After returning from his expedition, Kennelly became interested in harnessing the Sun’s energy and began working on developing a practical way to collect and store it. He developed a technique for concentrating sunlight using mirrors, a process which he dubbed “parheliography.” This technique was later named after him and in 1908 he became the first director of the American Solar Engineering Society. At the time, storing and transporting solar power was difficult, so much so that in 1912 the U.S. Congress passed the Solar Energy Act, which provided federal funding for solar power research.

Kennelly is credited with developing numerous other technologies, such as solar thermal power, a process whereby sunlight is used to heat up a working fluid (usually water) which in turn is used to generate electricity; solar dish antennae, which work on the same principle as solar thermal power but are used to capture diffuse light rather than direct sunlight; and photochemistry, light-induced chemical reactions which also produce electricity.

Svante Arpels

Arpels is best known for creating the first artificial diamond, which he accomplished in 1910. This was a feat that earned him a place in history as one of the discoverers of the diamond. He also perfected a new technique of taking apart diamonds and recutting them into smaller, more brilliant pieces.

For many years, Arpels’ team cut and polished diamonds in secret, giving them the perfect cut and polish that was demanded by owners of fine jewelry. After World War II, Arpels started Diamond Improvement Company so that he could share his technique with other jewelers, earning him the nickname “The Father of Diamond Repair.”

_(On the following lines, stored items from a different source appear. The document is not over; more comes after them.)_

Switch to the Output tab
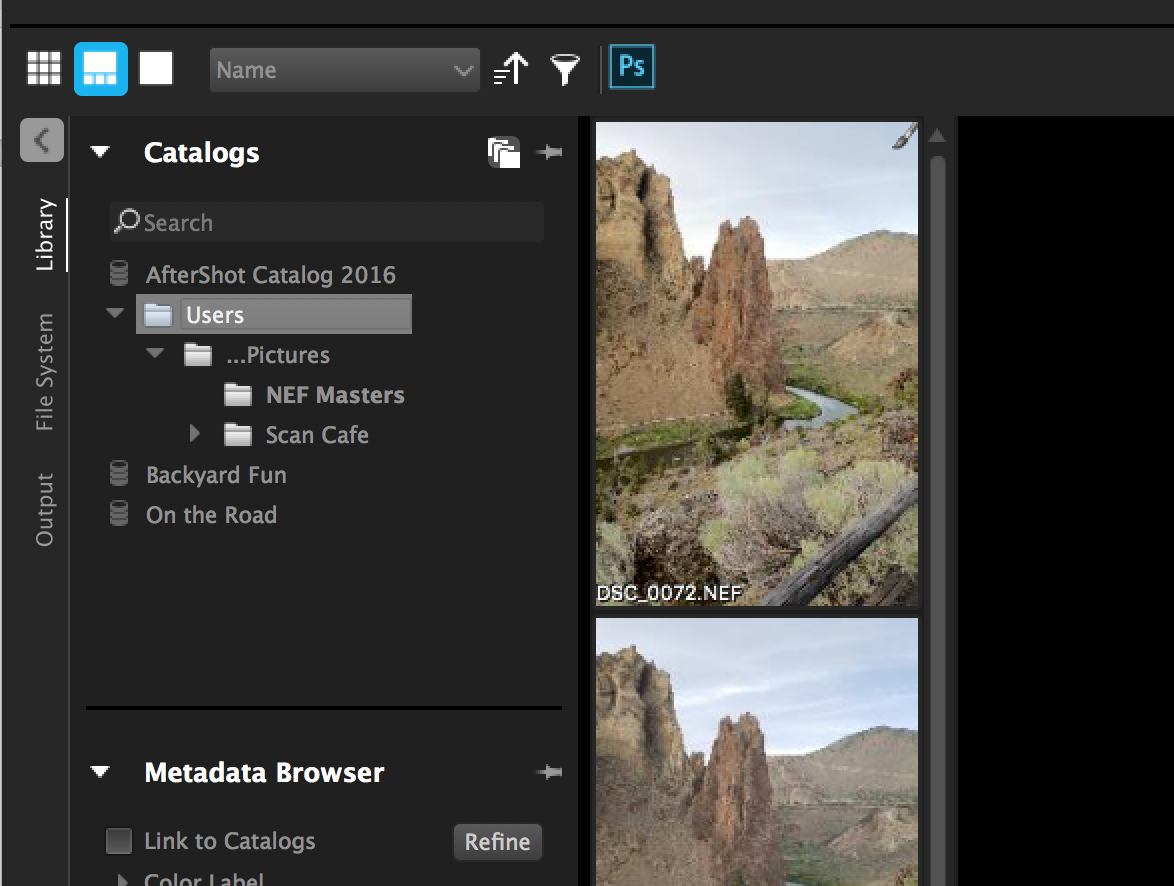 click(x=45, y=509)
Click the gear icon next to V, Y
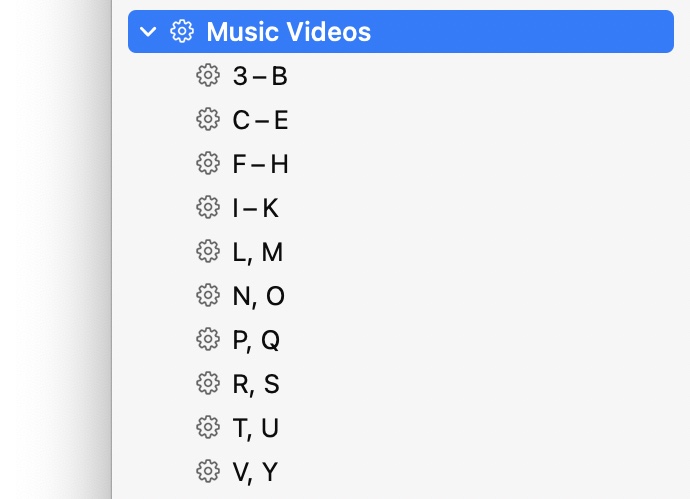The image size is (690, 499). [207, 471]
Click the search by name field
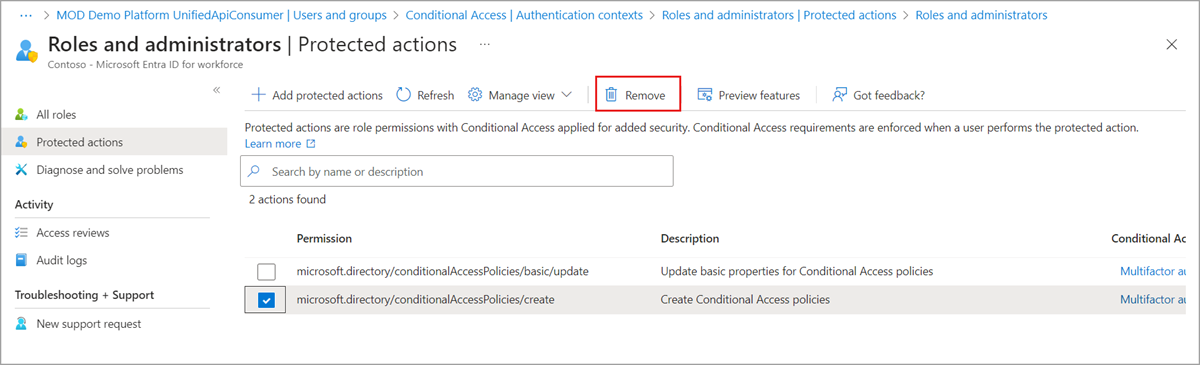The image size is (1200, 365). (457, 171)
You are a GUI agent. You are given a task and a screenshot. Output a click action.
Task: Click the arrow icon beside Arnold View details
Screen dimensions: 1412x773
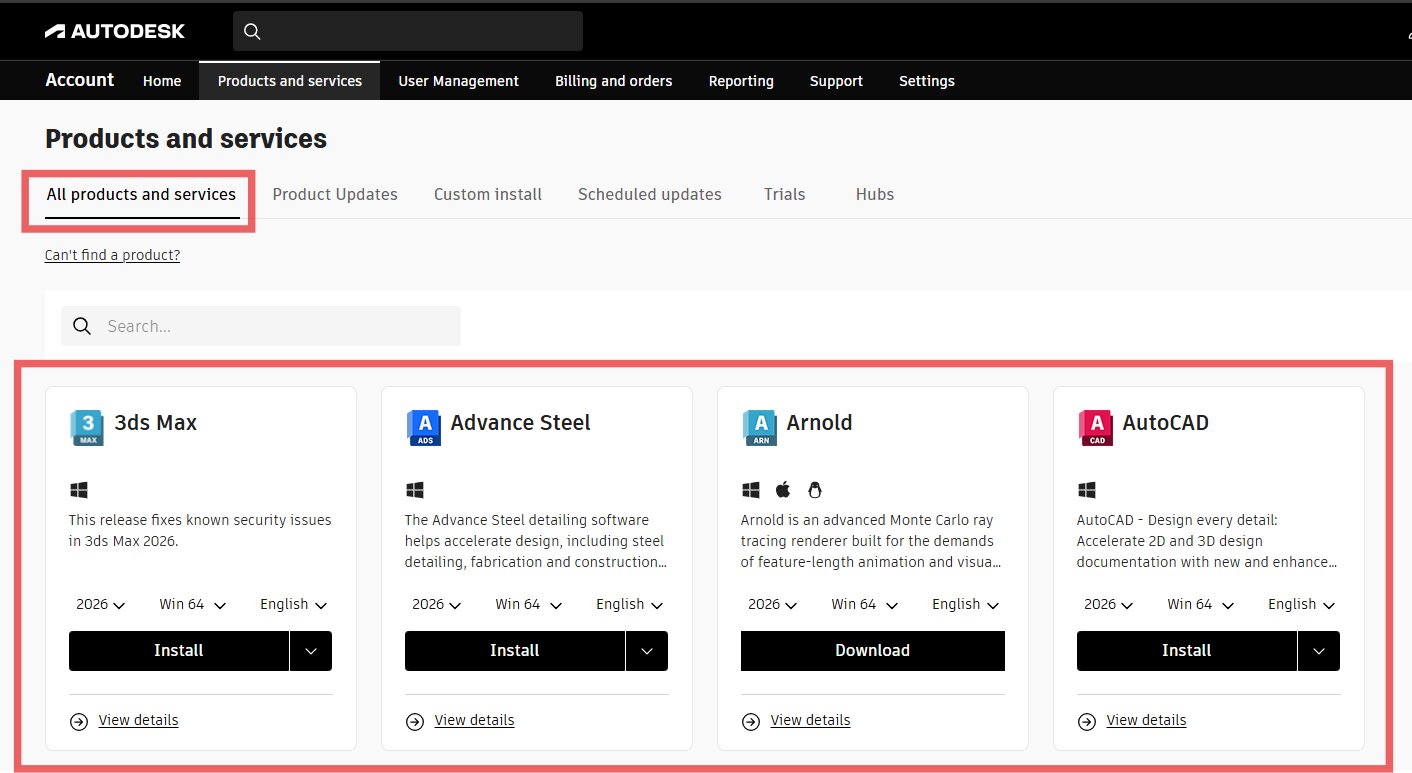(x=751, y=721)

In the 1920s and 1930s, Arpels worked with Nobel laureate Fritz Haber on artificial silicon compounds, or silicides, which are a class of chemicals that are both diamond and silicon based. The two developed a bond over their shared interest in solar energy, and in 1931 they founded the Gemological Society of America, now known as the Gemological Institute of America. The two also founded a new company, Arpels Chemical Company, in order to commercialize their new synthetic materials. Today, the latter is known as Diamond Materials and is a leading producer of synthetic gems and diamond-related products.

Carl Borromäus von Helmont

Bevon Helmont is perhaps best known for creating the first organic dye in 1753, but he is also credited with inventing the battery, or a device that can generate electricity, in 1745. This was a crucial invention that helped spur the industrial revolution.

In 1809, Helmont coined the term “solar battery” to describe his invention, further developing it into a practical system in 1823. He called his invention a “pile,” or “pile of batteries,” and the word “solar” was later added to the term, becoming known as the “solar battery.”

Helmont’s work on solar batteries and organic dyes led to his work as a mineralogist and pharmacist, both of which he practiced simultaneously at the Vienna Medical School. He spent much of his time researching new ways to treat disease using what he perceived to be nature’s perfect remedies—plant-derived medicines. His discoveries led to the creation of the first pharma company in the world, which he founded with his son, Moritz. The firm is now known as Helmont Pharma and is still based in Vienna.